This repository provides the LEAF dataset, introduced in our NAACL 2024 paper. The dataset contains approximately 6,000 English essays paired with corresponding feedback sourced from the "EssayForum" website. LEAF is a valuable resource for developing personalized feedback generation systems, addressing issues such as grammar correction, argument structure, and coherence in essays.
This repository contains the second version of the LEAF dataset, available as leaf.jsonl
.
- Feedback Source: In this version, only feedback comments provided by Educational Consultant Mary Rose are included to ensure higher-quality feedback. As a result, this version is slightly smaller than the dataset reported in the paper. Future releases will include feedback from a more diverse set of educators.
- Dataset Splits: The dataset is now split as follows:
- Test: 500
- Dev: 400
- Train: 4,018
We have made significant efforts to clean the dataset by removing noise, forum-related information, and personal names using heuristics and named entity recognition systems. However, some noise may still remain.

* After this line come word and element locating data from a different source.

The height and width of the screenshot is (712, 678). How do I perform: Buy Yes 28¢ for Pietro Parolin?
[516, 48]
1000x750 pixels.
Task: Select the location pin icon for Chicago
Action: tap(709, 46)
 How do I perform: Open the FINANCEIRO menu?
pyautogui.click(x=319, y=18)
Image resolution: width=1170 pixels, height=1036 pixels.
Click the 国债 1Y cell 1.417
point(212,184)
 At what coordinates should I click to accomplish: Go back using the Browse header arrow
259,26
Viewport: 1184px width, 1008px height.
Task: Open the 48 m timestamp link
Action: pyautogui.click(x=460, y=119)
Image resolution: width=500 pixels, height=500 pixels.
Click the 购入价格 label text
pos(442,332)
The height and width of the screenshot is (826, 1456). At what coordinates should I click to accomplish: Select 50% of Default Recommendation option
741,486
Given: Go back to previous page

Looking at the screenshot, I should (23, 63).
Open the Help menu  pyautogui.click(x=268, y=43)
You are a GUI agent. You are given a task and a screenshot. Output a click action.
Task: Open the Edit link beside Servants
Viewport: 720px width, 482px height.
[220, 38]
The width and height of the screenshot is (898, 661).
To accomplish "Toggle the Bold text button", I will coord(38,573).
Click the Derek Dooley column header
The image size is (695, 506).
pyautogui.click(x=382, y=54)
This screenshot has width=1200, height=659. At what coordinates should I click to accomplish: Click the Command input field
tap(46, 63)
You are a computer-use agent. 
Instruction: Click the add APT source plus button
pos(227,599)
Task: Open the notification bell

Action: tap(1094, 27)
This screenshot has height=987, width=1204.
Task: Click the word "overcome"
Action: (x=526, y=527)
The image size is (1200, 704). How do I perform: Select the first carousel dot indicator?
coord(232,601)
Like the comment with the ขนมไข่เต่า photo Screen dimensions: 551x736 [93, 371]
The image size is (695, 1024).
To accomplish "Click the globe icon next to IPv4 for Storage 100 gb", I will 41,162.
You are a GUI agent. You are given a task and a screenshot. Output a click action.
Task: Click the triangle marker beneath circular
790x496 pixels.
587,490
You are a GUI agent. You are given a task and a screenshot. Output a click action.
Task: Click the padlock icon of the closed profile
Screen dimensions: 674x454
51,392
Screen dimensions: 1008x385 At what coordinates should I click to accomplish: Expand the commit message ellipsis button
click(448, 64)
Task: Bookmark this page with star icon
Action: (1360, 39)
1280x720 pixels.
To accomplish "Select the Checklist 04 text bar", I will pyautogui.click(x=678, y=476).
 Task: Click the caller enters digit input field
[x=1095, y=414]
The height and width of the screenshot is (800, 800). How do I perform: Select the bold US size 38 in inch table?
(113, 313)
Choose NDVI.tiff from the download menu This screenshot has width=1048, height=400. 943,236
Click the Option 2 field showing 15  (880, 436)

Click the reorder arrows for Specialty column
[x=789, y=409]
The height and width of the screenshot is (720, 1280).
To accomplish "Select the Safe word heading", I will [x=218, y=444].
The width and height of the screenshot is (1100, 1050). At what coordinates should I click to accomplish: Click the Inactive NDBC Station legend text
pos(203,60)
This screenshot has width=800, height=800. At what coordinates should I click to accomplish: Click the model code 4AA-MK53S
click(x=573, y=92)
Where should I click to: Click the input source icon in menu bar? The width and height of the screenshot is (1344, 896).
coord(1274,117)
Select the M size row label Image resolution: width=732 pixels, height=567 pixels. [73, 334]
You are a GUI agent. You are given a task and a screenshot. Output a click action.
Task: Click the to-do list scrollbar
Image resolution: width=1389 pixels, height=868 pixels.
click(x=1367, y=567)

Additionally, essay prompts provided by students can appear in various locations within the essays. While we have addressed many of these variations, prompts may still occasionally appear at the beginning of the essay_text
field in some instances.
The LEAF corpus is released under CC-BY-NC-4.0.
The original content is sourced from EssayForum.com, which operates under the following terms of use:
"By posting on EssayForum.com, you grant us a royalty-free, perpetual, non-exclusive, unrestricted worldwide license to use, reproduce, modify, and distribute your content in any medium, for any purpose, including commercial purposes."
We have also contacted EssayForum and received confirmation that the data can be used for research purposes, provided proper attribution is given. Please reference their site when using this dataset.
If you find this dataset useful for your research, please cite our paper:
Shabnam Behzad, Omid Kashefi, Swapna Somasundaran. 2024. LEAF: Language Learners' English Essays and Feedback Corpus. In NAACL, pages 433–442, Mexico City, Mexico.